Data and Goliath
Page 15
When you’re watched by a computer, none of that dog analogy applies. The computer is processing what it sees, and basing actions on it. You might be told that the computer isn’t saving the data, but you have no assurance that that’s true. You might be told that the computer won’t alert a person if it perceives something of interest, but you can’t know whether that’s true. You have no way of confirming that no person will perceive whatever decision the computer makes, and that you won’t be judged or discriminated against on the basis of what the computer sees.
Moreover, when a computer stores your data, there’s always a risk of exposure. Privacy policies could change tomorrow, permitting new use of old data without your express consent. Some hacker or criminal could break in and steal your data. The organization that has your data could use it in some new and public way, or sell it to another organization. The FBI could serve a National Security Letter on the data owner.
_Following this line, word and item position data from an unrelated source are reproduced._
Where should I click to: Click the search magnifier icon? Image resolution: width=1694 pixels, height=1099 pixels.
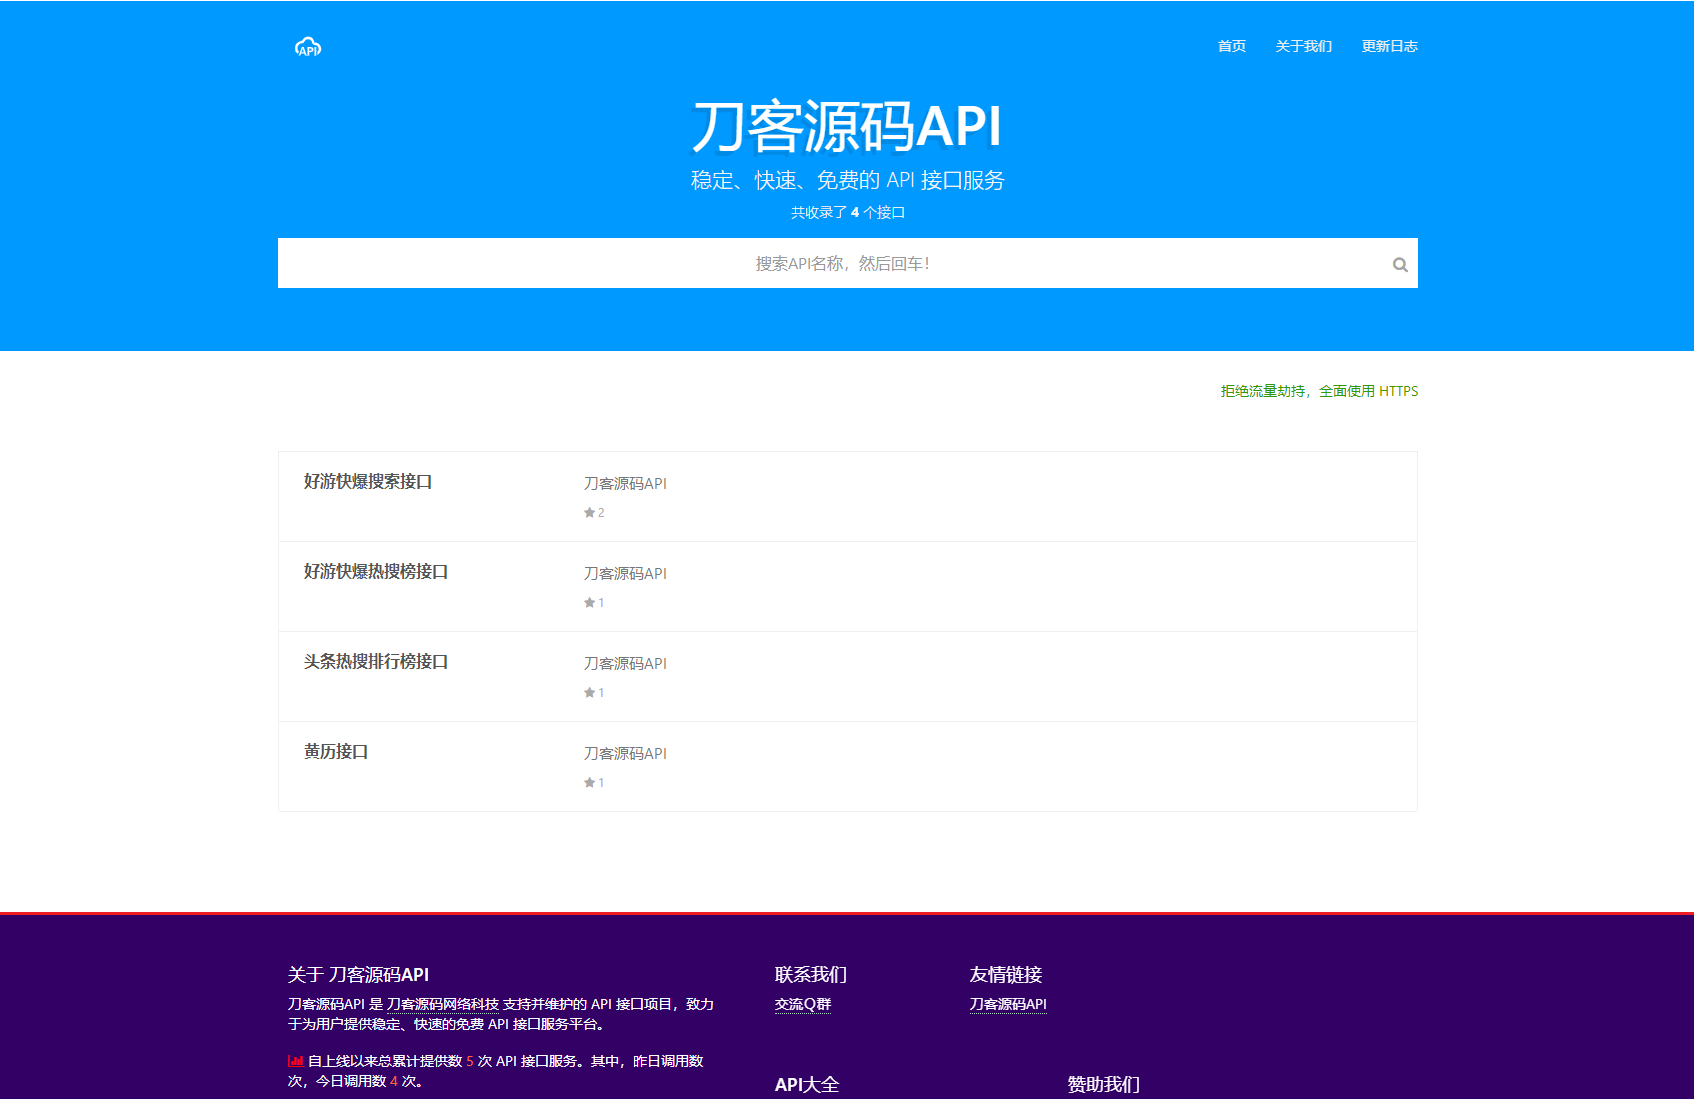pos(1399,263)
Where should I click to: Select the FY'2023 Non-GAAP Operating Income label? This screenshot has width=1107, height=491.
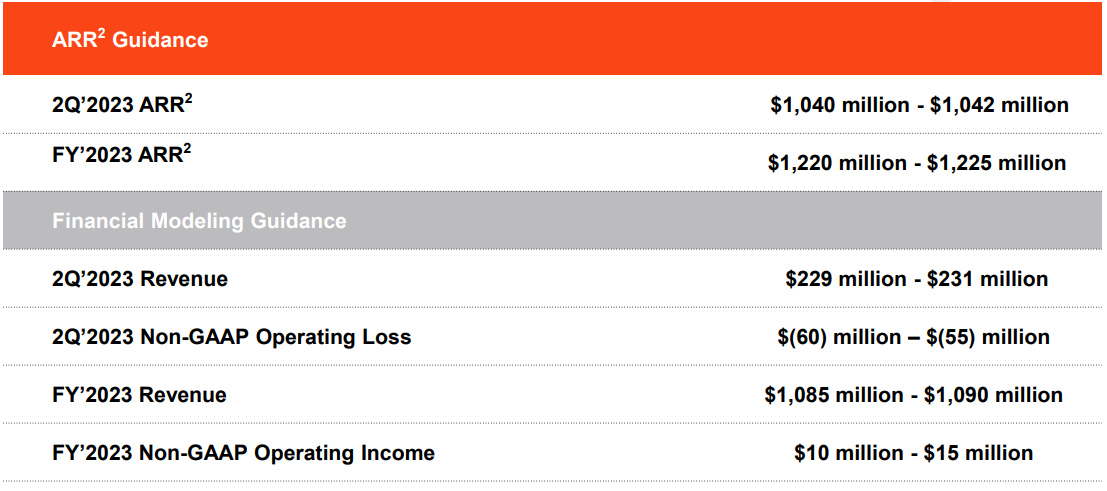(244, 453)
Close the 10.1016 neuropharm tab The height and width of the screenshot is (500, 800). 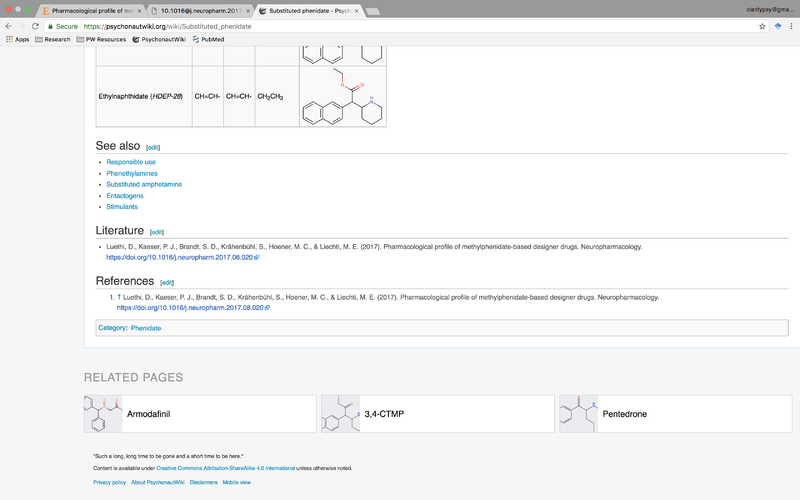[248, 10]
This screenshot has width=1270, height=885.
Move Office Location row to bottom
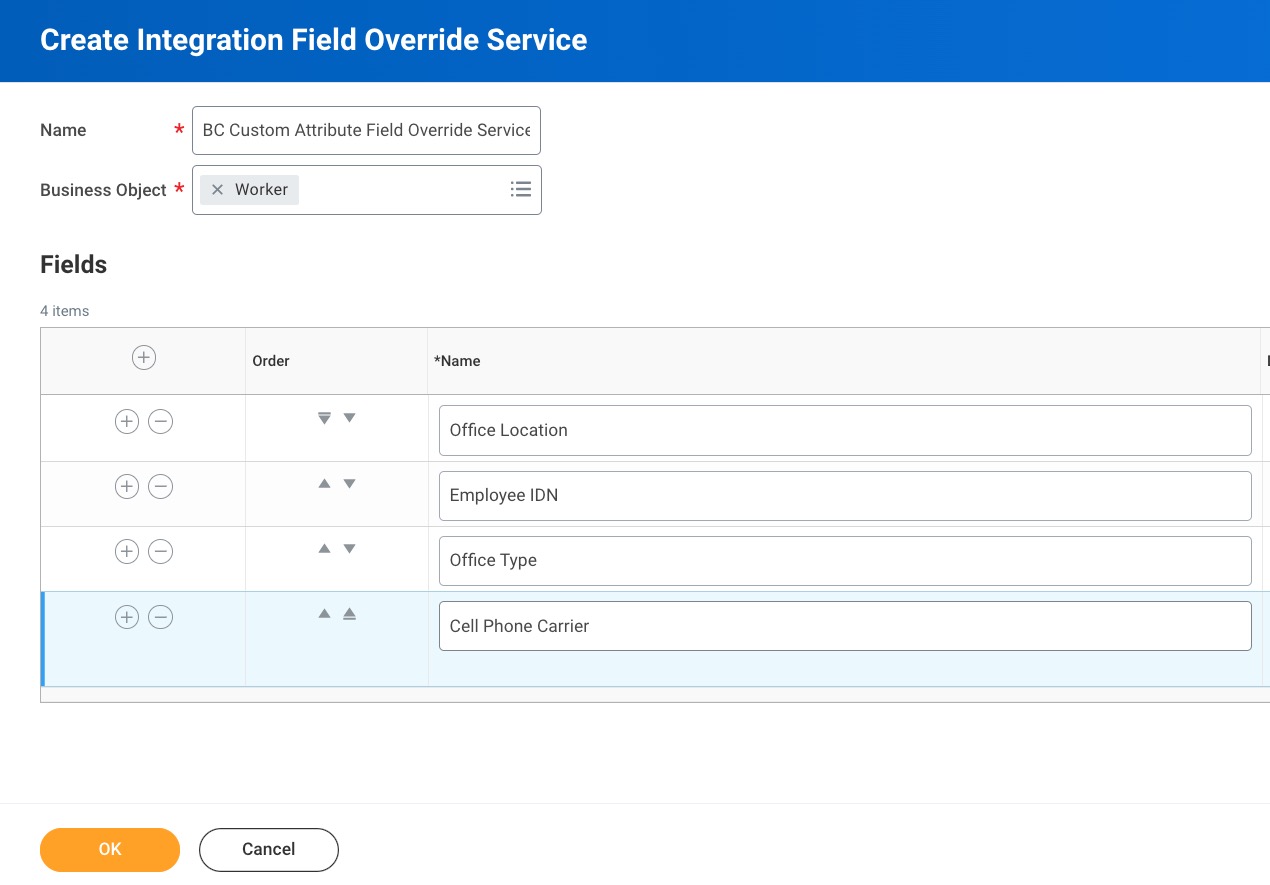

On the other hand, there isn’t a court in the world that can get a description of you naked from your dog.
The primary difference between a computer and a dog is that the computer communicates with other people and the dog does not—at least, not well enough to matter. Computer algorithms are written by people, and their output is used by people. And when we think of computer algorithms surveilling us or analyzing our personal data, we need to think about the people behind those algorithms. Whether or not anyone actually looks at our data, the very facts that (1) they could, and (2) they guide the algorithms that do, make it surveillance.
You know this is true. If you believed what Clapper said, then you wouldn’t object to a camera in your bedroom—as long as there were rules governing when the police could look at the footage. You wouldn’t object to being compelled to wear a government-issued listening device 24/7, as long as your bureaucratic monitors followed those same rules. If you do object, it’s because you realize that the privacy harm comes from the automatic collection and algorithmic analysis, regardless of whether or not a person is directly involved in the process.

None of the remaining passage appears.